What is the Valve Timing diagram of a Four-stroke engine?

Theoretical Valve Timing- 

It has already been explained in the operation of a four-stroke, Otto cycle engine that the inlet valve pens during the suction stroke and the exhaust valve open during the exhaust stroke. The exact moment at which each of the valves opens and closes with reference to the position of the piston and crank can be shown graphically in a diagram. This diagram is known as the valve timing diagram.


Theoretically, the inlet valve opens exactly at the beginning of the suction stroke and closes at the end of the stroke. Both the valves remain closed during compression and power strokes. The exhaust valve opens exactly at the beginning of the exhaust stroke and closes at the end of the stroke. The theoretical valve timing diagram for a four-stroke Otto cycle engine is shown in Fig. 3.3. The opening and closing of valve reference to the position of the piston and crankshaft during the four strokes are described as follows:

 

Suction Stroke- 

The inlet valve opens. The piston starts to move down from the top dead (T.D.C.) position and reaches the bottom dead center (B.D.C.) position. A fresh charge of air fuel enters the cylinder. The exhaust valve remains closed. The crankshaft rotates 180 degrees.
+++++
STATED PROBLEM> Name every engine stroke mentioned in the valve timing passage. These records come from a separate source.

(Item coordinate data)
+++++
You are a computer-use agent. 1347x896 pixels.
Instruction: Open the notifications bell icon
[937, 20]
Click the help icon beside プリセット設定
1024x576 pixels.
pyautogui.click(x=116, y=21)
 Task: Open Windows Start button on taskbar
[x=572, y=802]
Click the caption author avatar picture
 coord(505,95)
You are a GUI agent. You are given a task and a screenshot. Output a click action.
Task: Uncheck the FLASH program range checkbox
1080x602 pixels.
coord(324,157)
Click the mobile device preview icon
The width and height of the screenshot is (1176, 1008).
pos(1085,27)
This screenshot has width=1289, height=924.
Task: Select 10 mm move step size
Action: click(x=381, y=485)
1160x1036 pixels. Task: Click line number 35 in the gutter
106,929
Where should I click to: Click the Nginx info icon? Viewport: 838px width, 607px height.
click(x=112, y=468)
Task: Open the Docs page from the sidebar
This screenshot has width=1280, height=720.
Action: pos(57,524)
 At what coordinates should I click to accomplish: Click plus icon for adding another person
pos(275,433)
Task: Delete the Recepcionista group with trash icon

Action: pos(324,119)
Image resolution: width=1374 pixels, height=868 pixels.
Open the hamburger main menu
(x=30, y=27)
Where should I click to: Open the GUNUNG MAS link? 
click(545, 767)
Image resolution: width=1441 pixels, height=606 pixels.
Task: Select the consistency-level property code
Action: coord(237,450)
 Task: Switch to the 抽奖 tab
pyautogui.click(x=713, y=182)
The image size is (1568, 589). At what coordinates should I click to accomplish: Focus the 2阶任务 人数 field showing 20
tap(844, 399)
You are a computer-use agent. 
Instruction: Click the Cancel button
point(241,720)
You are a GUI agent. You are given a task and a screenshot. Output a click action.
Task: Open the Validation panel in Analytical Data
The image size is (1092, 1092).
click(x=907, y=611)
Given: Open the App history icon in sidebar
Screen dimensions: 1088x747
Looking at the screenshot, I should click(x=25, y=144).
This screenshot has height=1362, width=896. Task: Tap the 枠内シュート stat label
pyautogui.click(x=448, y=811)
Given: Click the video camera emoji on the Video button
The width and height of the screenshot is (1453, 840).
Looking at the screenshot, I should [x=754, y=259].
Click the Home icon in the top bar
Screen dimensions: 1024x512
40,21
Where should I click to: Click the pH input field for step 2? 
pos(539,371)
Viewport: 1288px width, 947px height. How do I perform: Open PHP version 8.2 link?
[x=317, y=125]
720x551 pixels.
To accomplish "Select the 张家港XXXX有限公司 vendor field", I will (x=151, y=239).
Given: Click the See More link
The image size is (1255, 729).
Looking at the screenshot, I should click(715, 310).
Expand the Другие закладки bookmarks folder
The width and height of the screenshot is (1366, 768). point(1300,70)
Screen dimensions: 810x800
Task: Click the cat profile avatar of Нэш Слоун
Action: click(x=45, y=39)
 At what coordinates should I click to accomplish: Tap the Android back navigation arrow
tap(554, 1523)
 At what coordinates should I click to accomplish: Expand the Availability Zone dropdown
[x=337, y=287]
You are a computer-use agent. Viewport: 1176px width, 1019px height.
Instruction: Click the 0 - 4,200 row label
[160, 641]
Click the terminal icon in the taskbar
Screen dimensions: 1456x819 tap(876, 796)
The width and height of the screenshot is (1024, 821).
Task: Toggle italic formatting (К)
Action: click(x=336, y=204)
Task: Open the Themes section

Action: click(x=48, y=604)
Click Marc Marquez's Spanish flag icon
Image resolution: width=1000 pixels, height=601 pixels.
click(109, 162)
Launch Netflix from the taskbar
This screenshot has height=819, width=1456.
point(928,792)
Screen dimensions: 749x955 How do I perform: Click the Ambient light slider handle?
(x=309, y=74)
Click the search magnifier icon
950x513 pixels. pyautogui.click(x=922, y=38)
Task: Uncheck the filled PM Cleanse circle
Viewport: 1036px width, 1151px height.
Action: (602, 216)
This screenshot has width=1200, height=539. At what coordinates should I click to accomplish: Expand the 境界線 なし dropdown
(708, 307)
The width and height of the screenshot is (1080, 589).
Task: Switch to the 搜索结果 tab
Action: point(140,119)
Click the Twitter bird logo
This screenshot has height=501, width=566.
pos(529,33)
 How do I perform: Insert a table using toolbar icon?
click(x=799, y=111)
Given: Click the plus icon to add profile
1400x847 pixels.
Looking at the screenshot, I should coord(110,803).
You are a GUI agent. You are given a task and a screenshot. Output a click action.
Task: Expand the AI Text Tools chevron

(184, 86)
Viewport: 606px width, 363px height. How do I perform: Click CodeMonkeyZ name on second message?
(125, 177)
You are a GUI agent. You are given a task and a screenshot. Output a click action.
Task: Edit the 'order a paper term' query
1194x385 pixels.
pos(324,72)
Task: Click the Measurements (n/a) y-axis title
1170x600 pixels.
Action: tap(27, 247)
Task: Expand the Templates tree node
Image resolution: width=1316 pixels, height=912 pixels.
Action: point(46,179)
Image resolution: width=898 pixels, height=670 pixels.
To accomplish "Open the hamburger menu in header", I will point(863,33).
+++++
SOLUTION FOR THIS TASK> Suction, exhaust, compression, and power.